Other than the style issue, I'd like to merge this soon and move on with
other jena-text things that I have in the pipeline :)
> Poor jena-text query performance when a bound subject is used
> -------------------------------------------------------------
>
> Key: JENA-999
> URL: https://issues.apache.org/jira/browse/JENA-999
> Project: Apache Jena
> Issue Type: Improvement
> Reporter: Stephen Allen
> Assignee: Stephen Allen
> Priority: Minor
> Attachments: PerformanceTester.java, jena-text benchmarks.png
>
>
> When executing a jena-text query, the performance is terrible if the subject
> is already bound to a variable. This is because the current code will
> execute a new lucene query that does not have the subject/entity bound on
> every iteration and then iterate through the lucene results to join against
> the subject. This is quite inefficient.
> Example query:
> {code}
> select *
> where {
> ?s rdf:type <http://example.org/Entity> .
> ?s text:query ( rdfs:label "test" ) .
> }
> {code}
> This would be quite slow if there were a lot of entities in the system.
> Two potential solutions present themselves:
> # Craft a more explicit lucene query that specifies the entity URI, so that
> the results coming back from lucene are much smaller. However, this would
> cause problems with the score not being correct across multiple iterations.
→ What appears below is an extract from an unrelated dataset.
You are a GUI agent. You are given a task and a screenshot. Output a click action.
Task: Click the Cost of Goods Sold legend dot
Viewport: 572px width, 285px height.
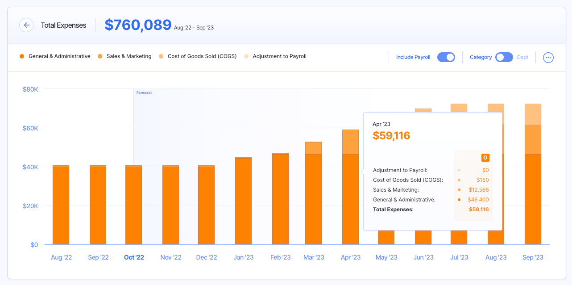coord(161,56)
> Additionally we are still potentially running a lot of lucene queries, each
> of which has a probably non-negligble constant cost (parsing the query
> string, etc).
> # Execute the more general lucene query the first time it is encountered,
> then caching the results somewhere. From there, we can then perform a hash
> table lookup against those cached results.
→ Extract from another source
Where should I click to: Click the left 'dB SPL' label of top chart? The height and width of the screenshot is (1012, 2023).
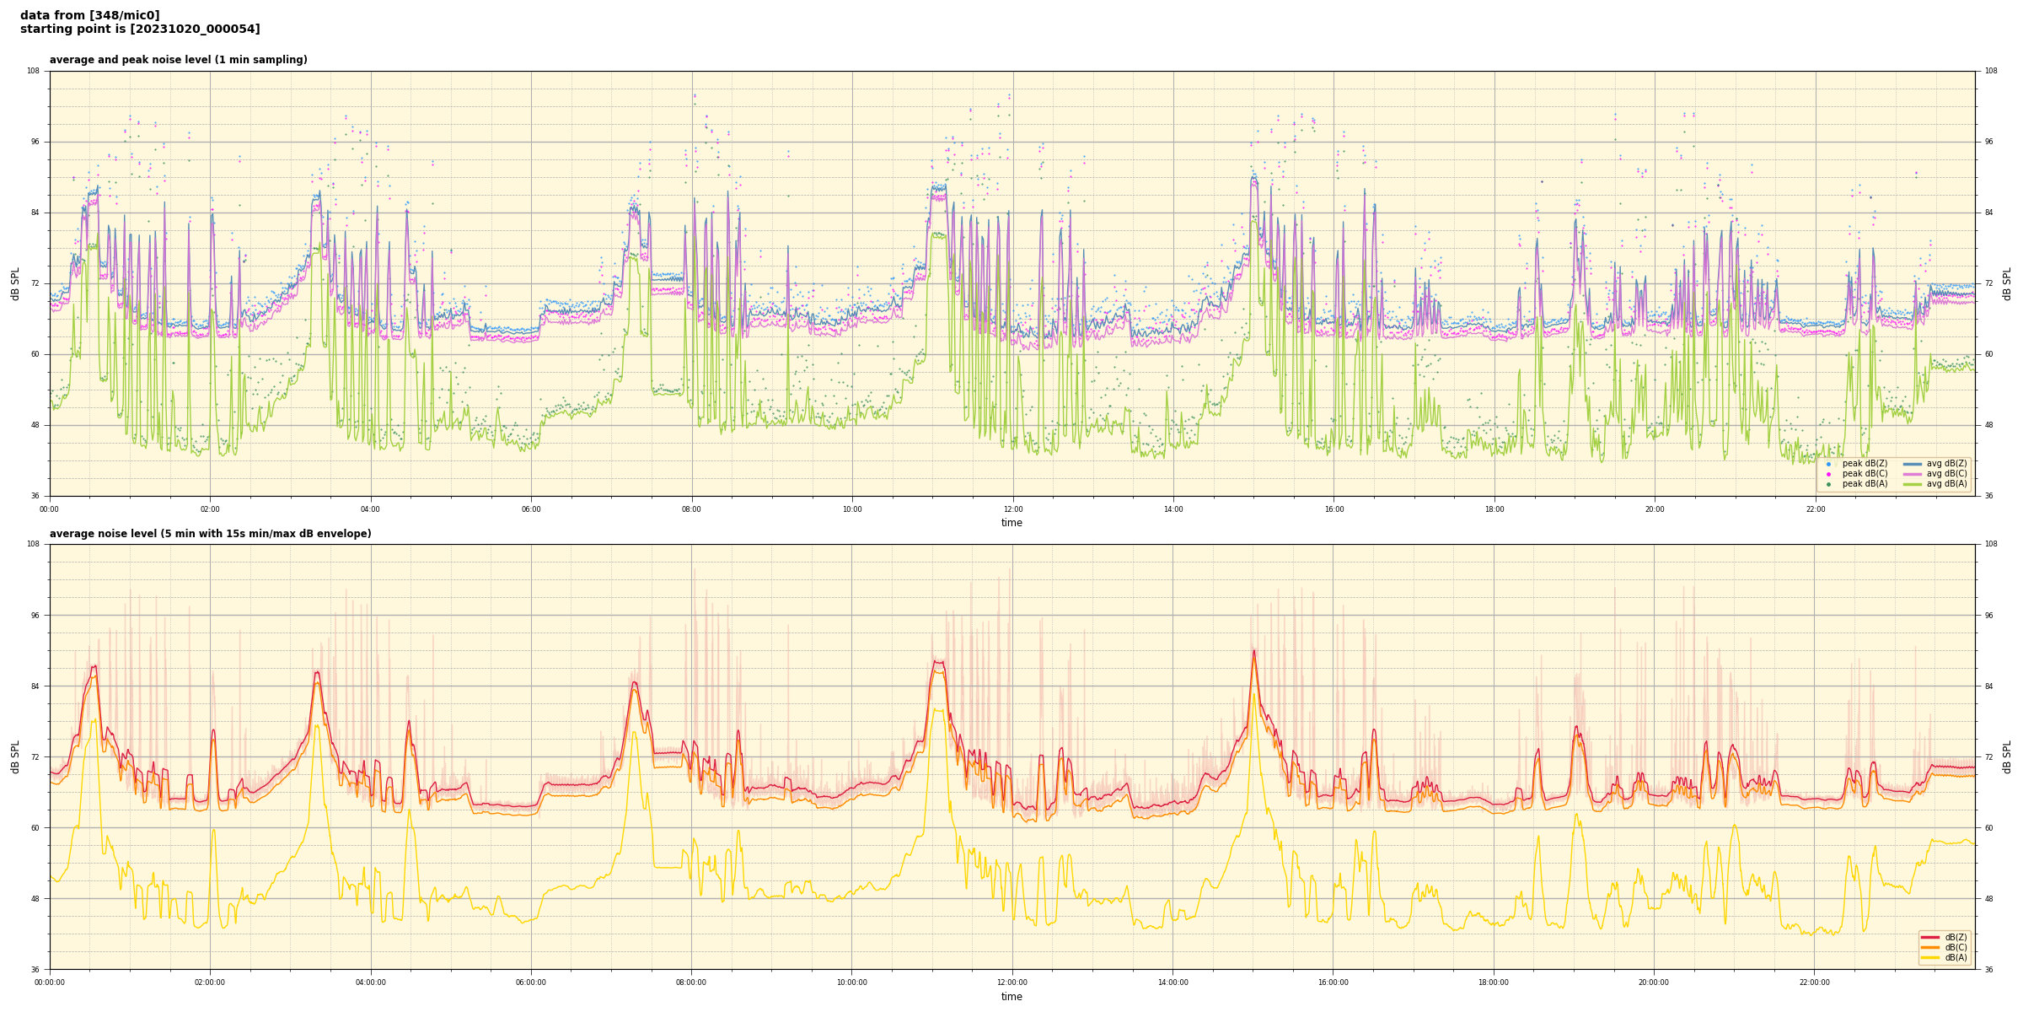(15, 283)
> I would like to pursue option 2, but there is a problem. Because jena-text
> is implemented as a property function instead of a query op in and of itself
> (like QueryIterMinus is for example), we have to find a place to stash the
> lucene results. I believe this can be done by placing it in the
> ExecutionContext object, using the lucene query as a cache key. Updates
> provide a slightly troubling case because you could have an update request
> like:
> {code}
> insert data { <urn:test1> rdf:type <http://example.org/Entity> ; rdfs:label
> "test" } ;
> delete { ?s ?p ?o }
> where { ?s rdf:type <http://example.org/Entity> ; text:query ( rdfs:label
> "test" ) . ?p ?o . } ;
> insert data { <urn:test2> rdf:type <http://example.org/Entity> ; rdfs:label
> "test" } ;
> delete { ?s ?p ?o }
> where { ?s rdf:type <http://example.org/Entity> ; text:query ( rdfs:label
> "test" ) ; ?p ?o . }
> {code}
> And then the end result should be an empty database. But if the
> ExecutionContext was the same for both delete queries, you would be using the
> cached results from the first delete query in the second delete query, which
> would result in {{<urn:test2>}} not being deleted properly.
> If the ExecutionContext is indeed shared between the two update queries in
> the situation above, I think this can be solved by making the cache key for
> the lucene resultset be a combination of both the lucene query and the
> QueryIterRoot or BindingRoot. I need to investigate this. An alternative,
> if there was a way to be notified when a query has finished executing, we
> could clear the cache in the ExecutionContext.